The Port’s attempt to double its industrial land could have sweeping consequences for the County:
 The rezoning of nearly 1,000 acres of valuable farm and riparian land at Port Westward will harm farmers, potentially ruining their businesses.
 The Port will seek to designate its newly zoned land as a “regionally significant industrial site.” This will severely limit the public’s ability to review or challenge new industrial activities – such as coal exports, oil exports, or oil refining – at the Port Westward site.
 Unit train traffic through Columbia County communities will likely increase. The Port touts its access to rail as the reason why the rezoning request should be allowed.
In June, the Columbia County Planning Commission voted overwhelmingly – by a 5 to 1 margin – to reject the Port’s request. The Planning Commission reasoned that the impact to local farmers and the area’s transportation system should not be allowed, particularly when most of the Port’s existing industrial land remains undeveloped. Now, County staff have essentially ignored this recommendation, and instead provided a staff report that supports the rezoning request. The staff’s approach subverts the process, ignoring the public testimony and thoughtful reasoning that led the Planning Commission to recommend denial.
Discussion Points for Testimony to the Columbia County Commission:
 The Board of Commissioners should deny the rezone request, following the example set by the County’s Planning Commission, who recommended denial of the rezoning application. The Planning Commission decided that protecting farmland was too important to allow the expansion of the Port’s industrial plans.
 Making a mockery of the process, the County’s staff report basically ignores the recommendations and reasoning of their own Planning Commission, instead supplanting the Planning Commission’s conclusions with the applicant’s reasoning.
This is outrageous, and it ignores hours of public input and the Planning Commission’s deliberations.
 Approving the rezone will reduce the community’s ability to give input about future developments at Port Westward. If the rezone is approved, the Port will seek to establish the area as a “regionally significant industrial” site. Under the rules established by Senate Bill 766, once the area is a regionally significant industrial site, the public’s ability to review any new project will be severely limited, prohibiting any public hearing or any appeal to the Land Use Board of Appeals.

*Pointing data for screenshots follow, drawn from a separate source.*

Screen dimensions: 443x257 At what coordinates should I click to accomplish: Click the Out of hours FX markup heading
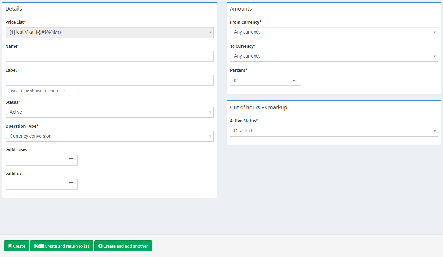pos(258,107)
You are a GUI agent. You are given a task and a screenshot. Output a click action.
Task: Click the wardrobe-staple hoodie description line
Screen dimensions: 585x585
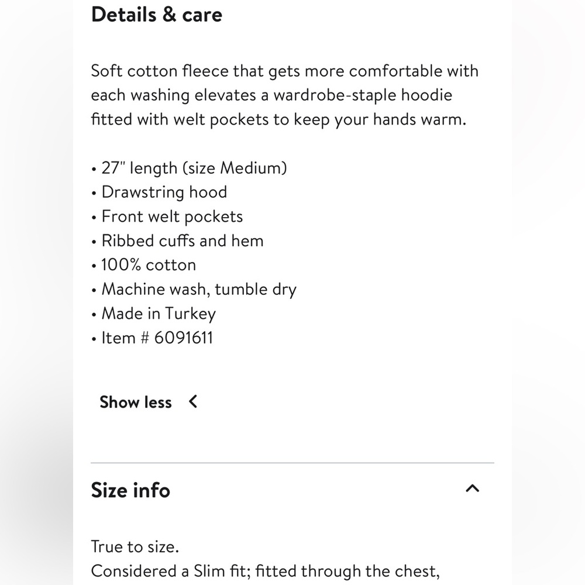point(271,95)
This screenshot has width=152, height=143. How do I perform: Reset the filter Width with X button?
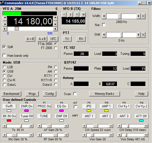pos(143,16)
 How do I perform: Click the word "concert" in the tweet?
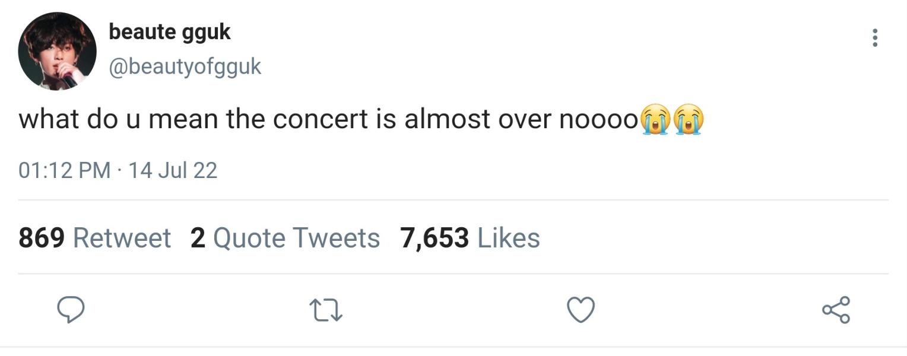point(321,119)
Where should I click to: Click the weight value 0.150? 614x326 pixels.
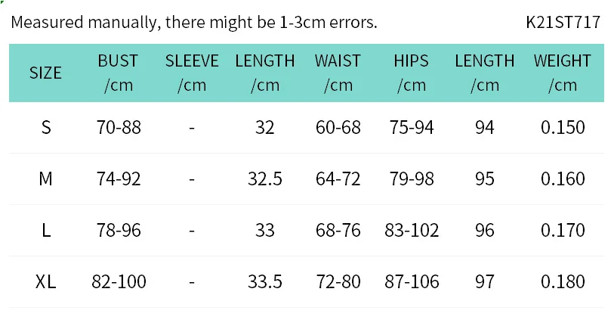click(563, 127)
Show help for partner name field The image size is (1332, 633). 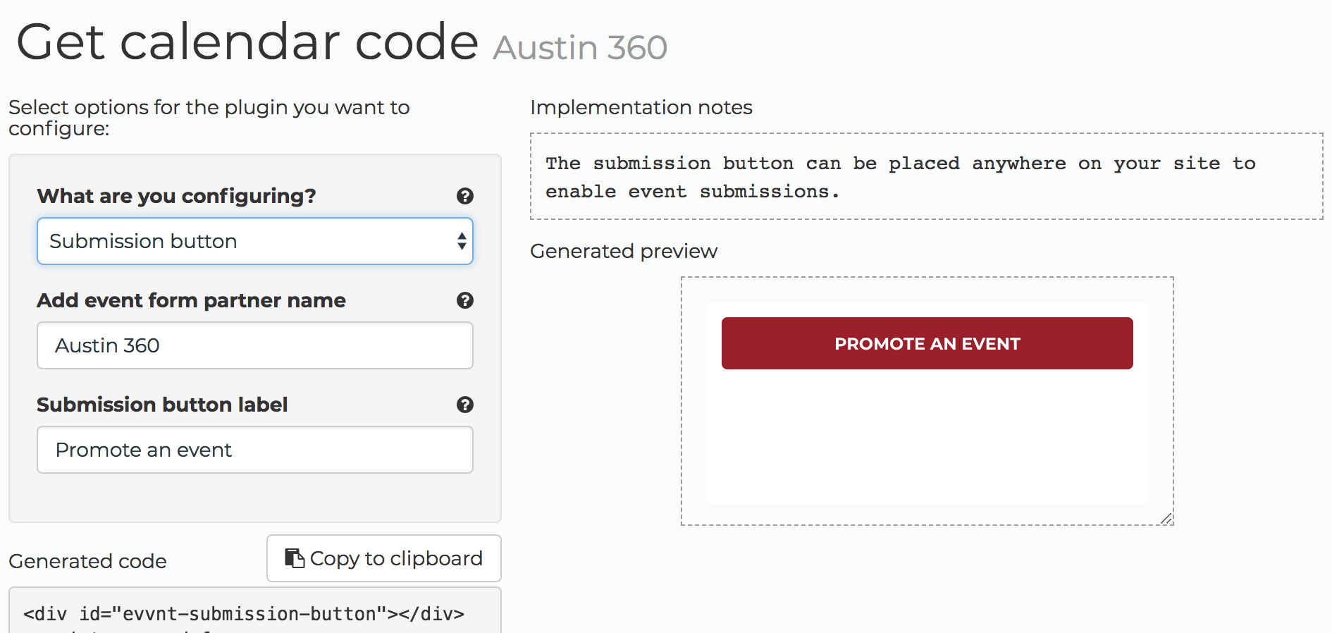pos(464,300)
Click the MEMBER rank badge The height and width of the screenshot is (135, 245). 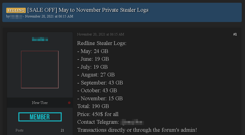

 Rezoning farmland for industrial development will increase rail and road traffic. The Port’s application doesn’t hide the ball: it wants to double the size of Port Westward to take advantage of rail access.

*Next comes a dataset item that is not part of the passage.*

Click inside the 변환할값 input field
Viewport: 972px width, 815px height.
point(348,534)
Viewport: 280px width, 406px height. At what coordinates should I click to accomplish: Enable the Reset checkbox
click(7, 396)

 The Port has provided no detailed plans to deal with transportation impacts to Columbia County, particularly from unit train traffic, which would divide St. Helens, Scappoose, and Rainier in half. The staff report and Port application do not attempt to address the impact to the rest of Columbia County from potential unit trains.
 The proposal paves the way for dirty energy projects. (Here are the facts: In January 2012, the Port signed a lease option agreement with Kinder Morgan to export coal. In May, Kinder Morgan withdrew, citing a lack of space. The Port now seeks to rezone a large section of agricultural land with river access for industrial use. The Port’s rezoning application states explicitly that potential future uses include coal export.)

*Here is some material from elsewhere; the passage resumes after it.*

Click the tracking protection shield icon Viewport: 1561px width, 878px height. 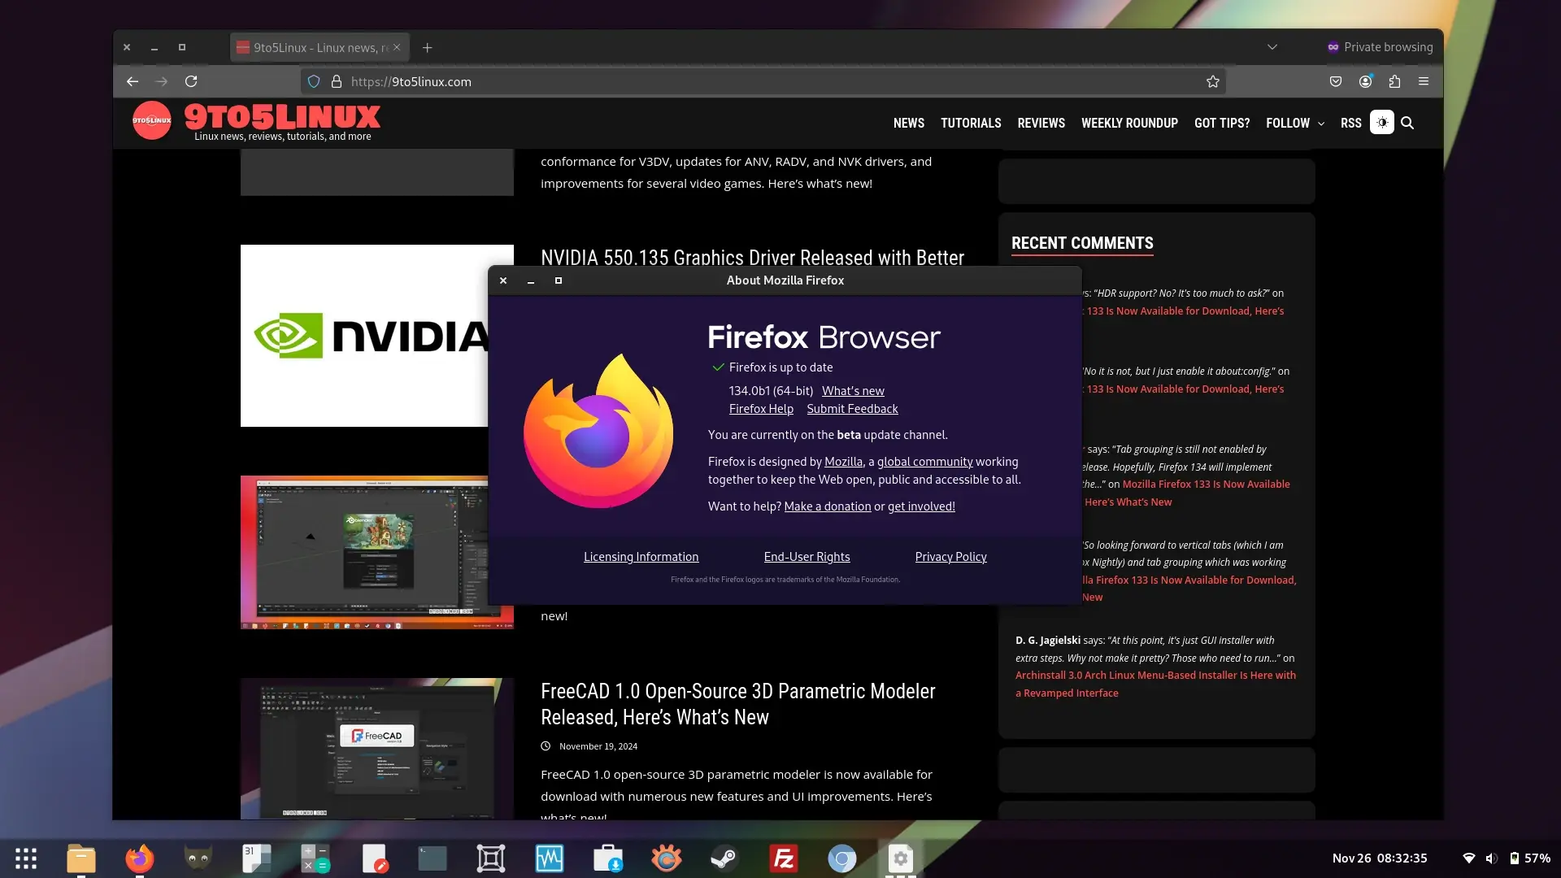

 Coal dust, industrial water pollution, and diesel emissions from trains and trucks contain toxic pollution, including arsenic, mercury, and lead. For farmers, landowners, and communities along the rail line, this pollution is more than a nuisance – it’s a public health issue. The staff report recommends weak conditions for “controls” and “monitoring” of dust and water pollution. The only adequate protection is to leave the land as it is – protected, productive farmland.
 The County should protect high quality farmland. Many people live in Columbia County because they value living in a rural area and support our local farmers. The Port’s proposal would eliminate over 600 acres of productive farmland. While the Port likes to talk about “jobs,” this rezone is not about more jobs: the Port’s own application acknowledges the type of development it wants to attract is not labor intensive.
 The majority of the existing Port Westward industrial site is undeveloped. The Port should work harder to use it first before gobbling up more farmland. Why pave over productive farmland when the majority of the existing Port Westward site is empty?
For more information, visit,, or contact: Dan Serres at, (503) 890-2441.
Submit comments to Columbia County to:

1,000 Friends of Oregon Responds to Use of SB 766 in The Case of Port Westward Clatskanie

133 SW Second Ave, Suite 201 • Portland, OR 97204 • (503) 497-1000 • fax (503) 223-0073 •
Southern Oregon Office • PO Box 2442 • Grants Pass, OR 97528 • (541) 474-1155 • fax (541) 474-9389
Willamette Valley Office • PO Box 51252 • Eugene, OR 97405 • (541) 520-3763 • fax (503) 223-0073
Central Oregon Office • 115 NW Oregon Ave #21 • Bend, OR 97701 • (541) 719-8221 • fax (866) 394-3089
Columbia County Planning Commission
Columbia County Land Development Services/Planning Division
230 Strand Street
St. Helens, OR 97051
May 29, 2013
RE: Comments on the Port of St. Helens’ Application for Comprehensive Plan
Map and Text Amendment and Zone Change to Reclassify and Rezone
Property from PA-80 to RIPD; Goal 2 Exception to Goal 3; File No. PA 12-
02 & ZC 13-01
Dear Chairman Letourneau and Planning Commissioners:
Thank you for this opportunity to present comments opposing the subject application. 1000 Friends of Oregon is a nonprofit, membership organization that works with Oregonians to support livable urban and rural communities, protect family farms and forests, and provide transportation and housing choice.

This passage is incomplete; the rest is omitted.